_What you have to do_
Starting at the beginning of the data and ending at the line containing "click(x=27, y=22)", reproduce those lines with "icon" switched to "button" and everything else unchanged. Leave the pictures out.

+-------+

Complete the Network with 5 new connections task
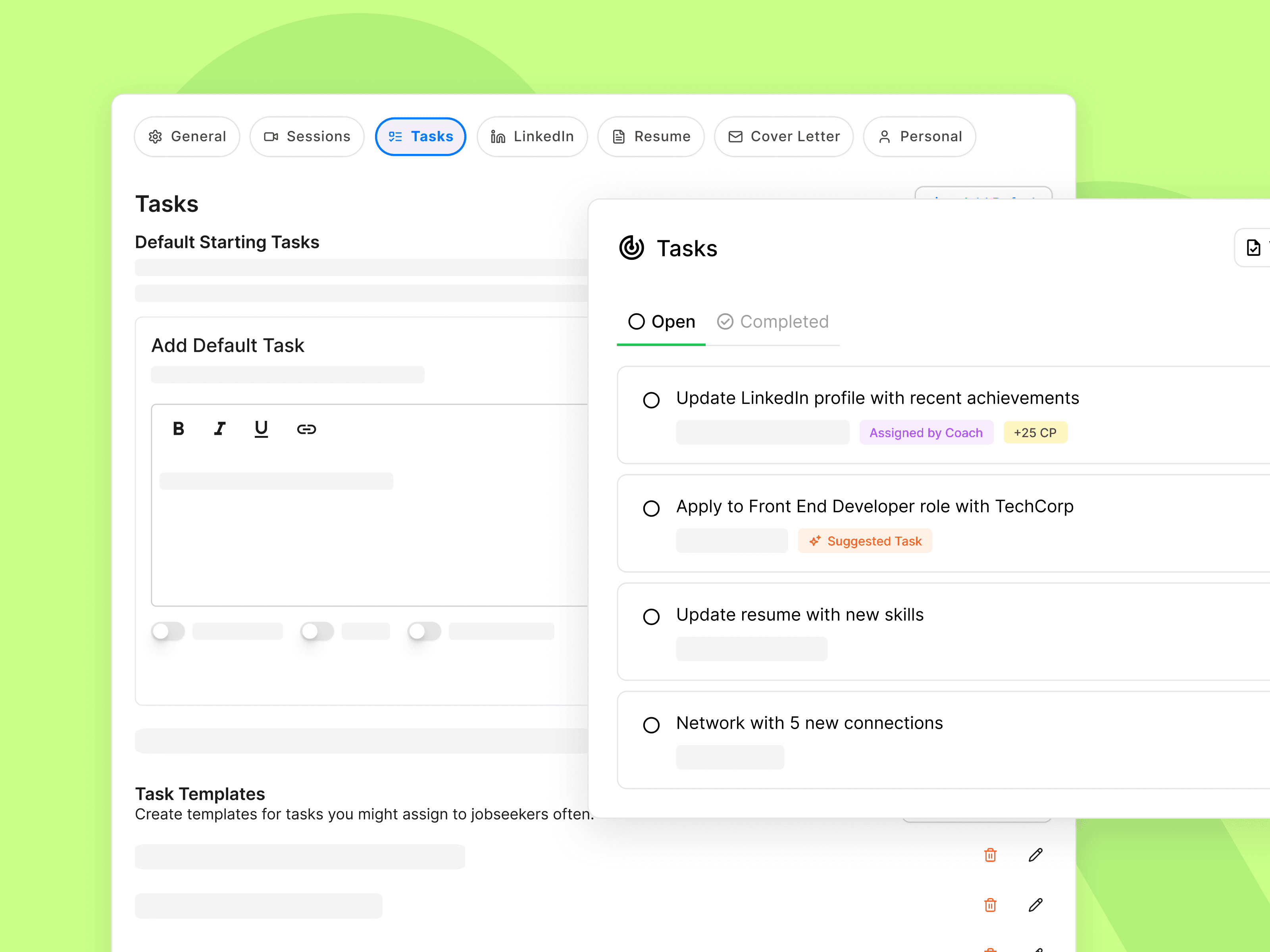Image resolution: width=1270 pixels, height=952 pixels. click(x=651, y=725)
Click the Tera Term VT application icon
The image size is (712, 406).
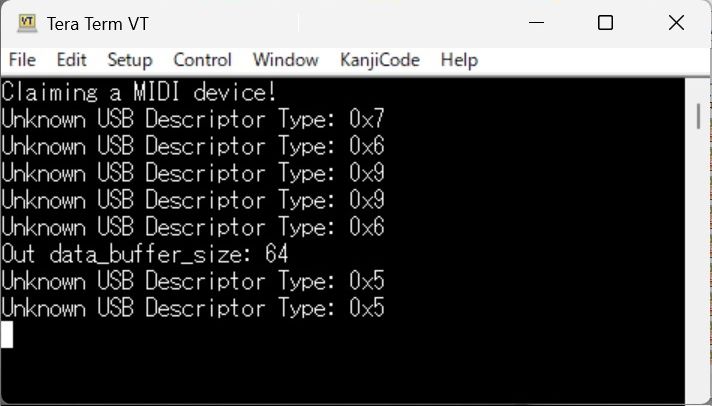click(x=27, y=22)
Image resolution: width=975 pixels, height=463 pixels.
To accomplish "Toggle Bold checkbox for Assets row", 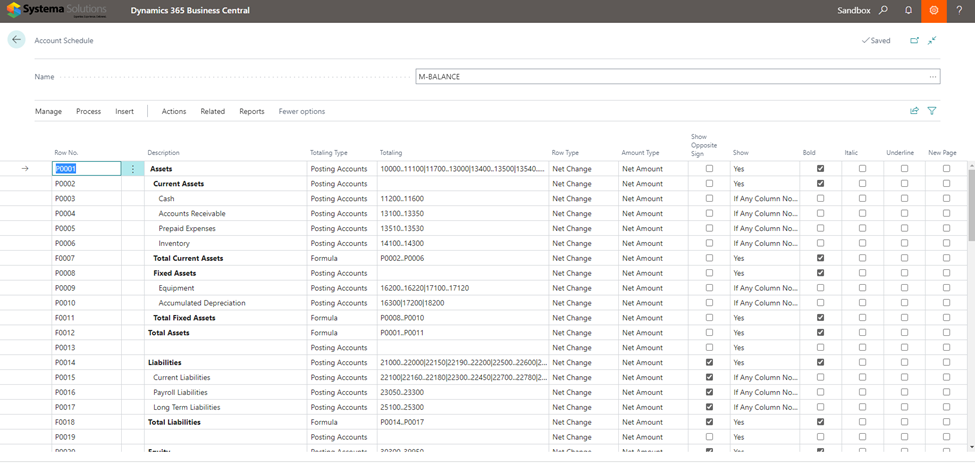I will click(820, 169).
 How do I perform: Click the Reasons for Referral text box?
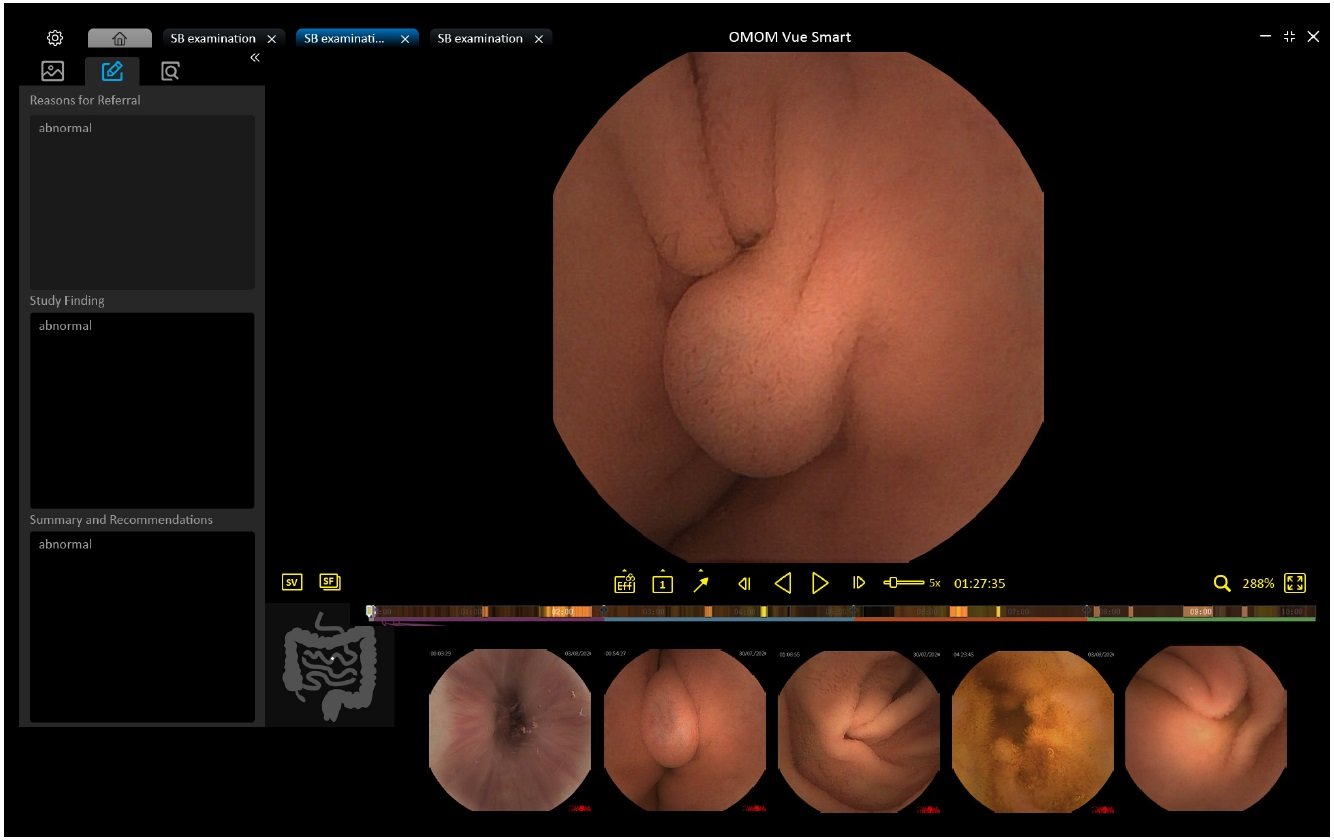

+-------+

_Finished exercise_
Complete the Network with 5 new connections task
Image resolution: width=1270 pixels, height=952 pixels. click(x=651, y=725)
Click the Tera Term VT application button
The image size is (712, 406).
click(x=27, y=22)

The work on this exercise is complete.